Владимир Иванович жестом пригласил ребят к станку.

— Вот, Качанов говорит, что смазал станок. Смотрите. От такой смазки нам через месяц не на чем будет работать.

Ребята молчат.

— Загляните сюда. — Владимир Иванович отвел суппорт к задней бабке. Ребячьи головы склонились над станиной.

— Стружка, — определил Брятов, проводя пальцем по станине. На его пальце блестели мелкие металлические зернышки.

— Стружка. А что это значит? — Мастер ждал ответа.

Все молчали.

— Можно, я буду рассказывать? — вызвался Сырбу.

«Ну, Додон понесет», — подумал с усмешкой Сашка.

Свою речь Прокофий обычно начинал со слов: «Так, значит». Вид его в такой момент выражал необычайную серьезность. Казалось, что произнести он должен нечто самое важное. Только не смешное. А выходило наоборот.

— Так, значит, — нахмурив брови, начал Сырбу.

Все, сдерживая улыбку, ожидали, что скажет Додон, чтобы посмеяться вволю.

— Я решил, что стружка вредная станку.

Ребята смеялись.

— Почему хохочете? — с серьезным видом недоумевал Сырбу.

— Америку через форточку открыл. Дать ему лауреата, — предложил Спирочкин.

— Стружка вредная почему, што, — чуть замешкавшись, продолжал Прокофий, — во-первых… ну это… прилипнет с маслом, как репей, — раз. Во-вторых, двигается, суппорт врезает стружку в станину — два.

— Додон, том первый. Запишите, товарищи, — вставил опять Спирочкин.

Сашка считал себя в этот день опозоренным.

«Ну и черт с ним, — злился он. — Мышиная это возня, а не работа. Стоит волноваться».

Весь вечер он ни с кем не разговаривал. С Цобой еще можно бы. И когда уже этот суд будет? Целую неделю каждый день носят ребята Борьке передачи. Неужто он такой преступник, что долго так допрашивают?

— Тебя сегодня вроде в уксусе вымочили, — разбирая постель, заговорил Брятов. — Мотай на ус. Мастер-то поделом…

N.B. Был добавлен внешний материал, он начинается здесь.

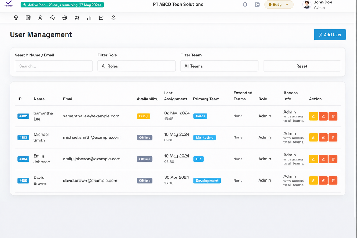Open the settings gear icon in navigation
This screenshot has height=238, width=357.
pos(113,18)

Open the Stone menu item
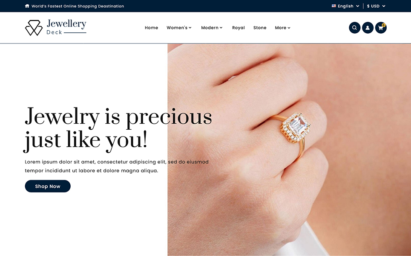pos(260,28)
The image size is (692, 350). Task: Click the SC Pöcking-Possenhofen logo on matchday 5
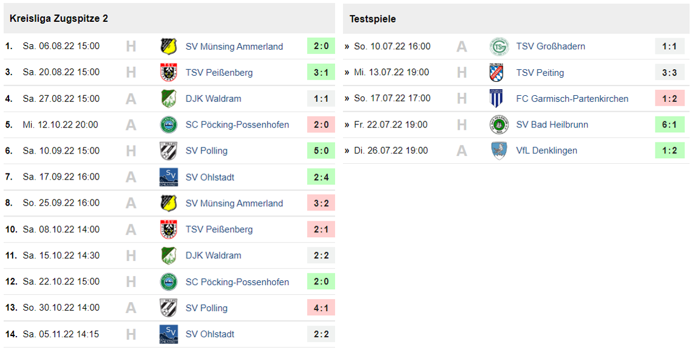point(168,124)
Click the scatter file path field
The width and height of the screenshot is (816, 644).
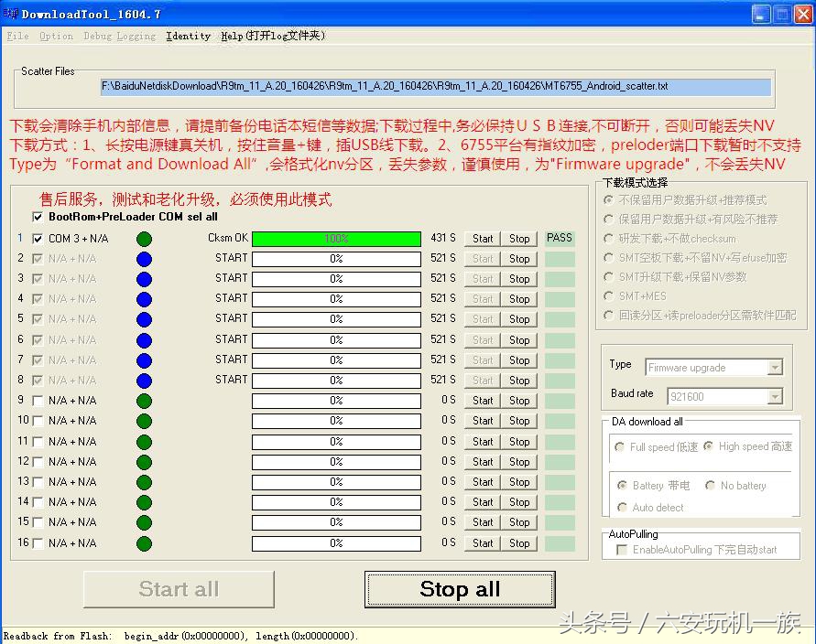click(x=434, y=87)
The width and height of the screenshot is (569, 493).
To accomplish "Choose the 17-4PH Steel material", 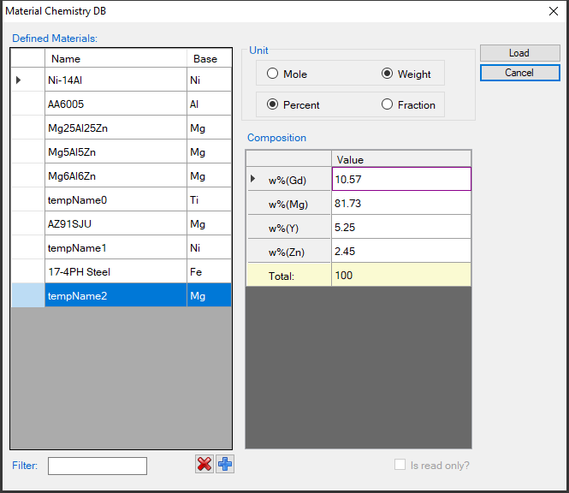I will coord(115,271).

— Подумаешь — поделом, я уже и забыл про это. Я о Цобе думаю. Обещал же Кольцов вызволить Борьку. В горком хотел идти, а Цыган все сидит.

— Следствие идет. Это не так просто.

— И ты туда же. Следствие. А вот давай сами пойдем в горком. Расскажем все. Попросим, чтобы отдали нам Бориса. Слово дадим за него.

— А толку что? Наши хлопоты Цобе нужны, как зайцу стоп-сигнал. Натура такая.

— Эх ты. Я думал, медали только настоящим людям дают.

— Осторожнее.

— Чего там. Скажи, сдрейфил, гвардеец.

Игорь ничего не ответил, только желваки заиграли на скулах. Сашка покосился на его кулаки — острые костяшки, обтянутые кожей. Почувствовал Качанов, что далеко зашел.

— Айда! — Игорь резко встал.

— Куда? — слегка оторопел Сашка.

— В горком.

— Сейчас?

— Айда! — Игорь, не оглядываясь, зашагал к выходу. Сашке ничего не оставалось делать, как следовать за ним.